Monitoring and tracking the size and the number of multiple sclerosis (MS) lesions is very important in clinical medicine to understand the course and estimate the progression of this demyelination disease. The lesions could be identified by the experts with brain magnetic resonance imaging (MRI) technology, especially the fluid attenuated inversion recovery sequence (FLAIR), which generates two-dimensional slices sampled from the three-dimensional space with specified slice thickness and increment values.
Not every MRI scan, however, could be contiguous nor overlapping due to many reasons, to prevent from a drastic increase in the overall duration of the scans. Particularly, it is very hard to stabilize a child for hours in the same position; therefore, the specialists keep the scan procedure as short as possible, by increasing the slice thickness and more importantly, reducing the number of slices which cause some consistent gaps emerging between the slices and leading to inconclusive results.
Given these facts, we propose a novel procedure to overcome this inadequacy by filling the gaps of incremental MRIs based on a Nakagami imaging and a content-based morphing method generating imaginary frames between the genuine MRI slices.

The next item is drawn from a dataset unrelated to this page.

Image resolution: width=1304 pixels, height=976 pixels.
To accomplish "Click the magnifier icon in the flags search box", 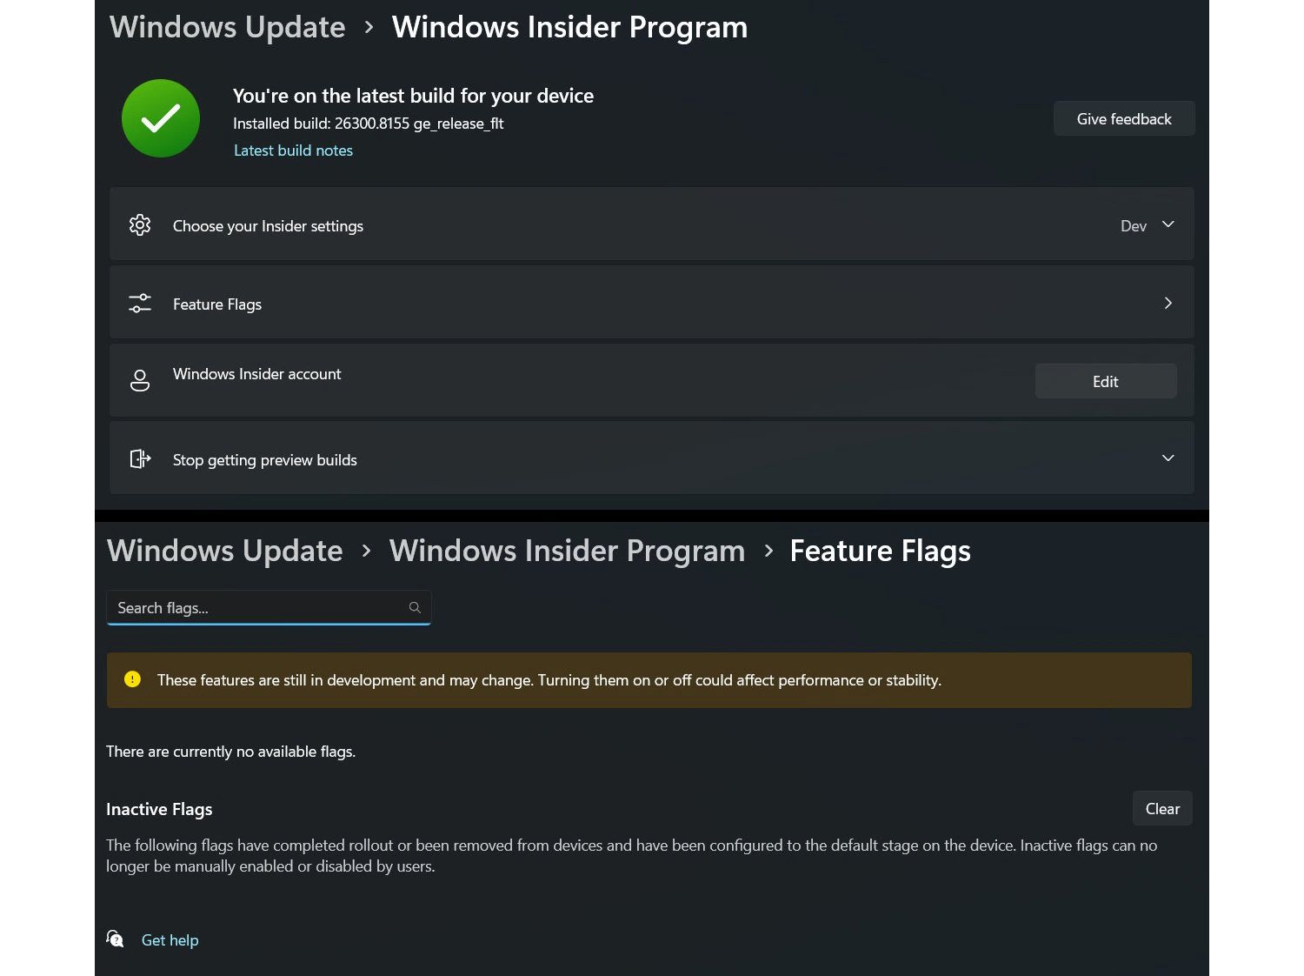I will [x=415, y=607].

Afterwards, the segmented images are reconstructed in three-dimensional space to estimate the lesion volumes for three consecutive scans of one patient.

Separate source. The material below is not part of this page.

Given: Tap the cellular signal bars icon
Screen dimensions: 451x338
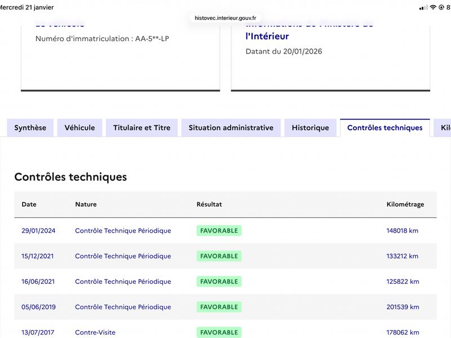Looking at the screenshot, I should 423,7.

The results are greatly encouraging that we calculated 95.72% as the mean average percentage accuracy (MAPA) with 92.17% dice score (DSC%); while a little sacrifice in DSC% down to 90.35% provided us a better MAPA of 96.44%; while without morphing, the MAPA was calculated using only the binary ground truth (GT) images as 85.97%. As an expert system, the automated framework we presented would be very beneficial for volume estimations in clinics as well as visualizing the lesions and tracking the progression of MS disease.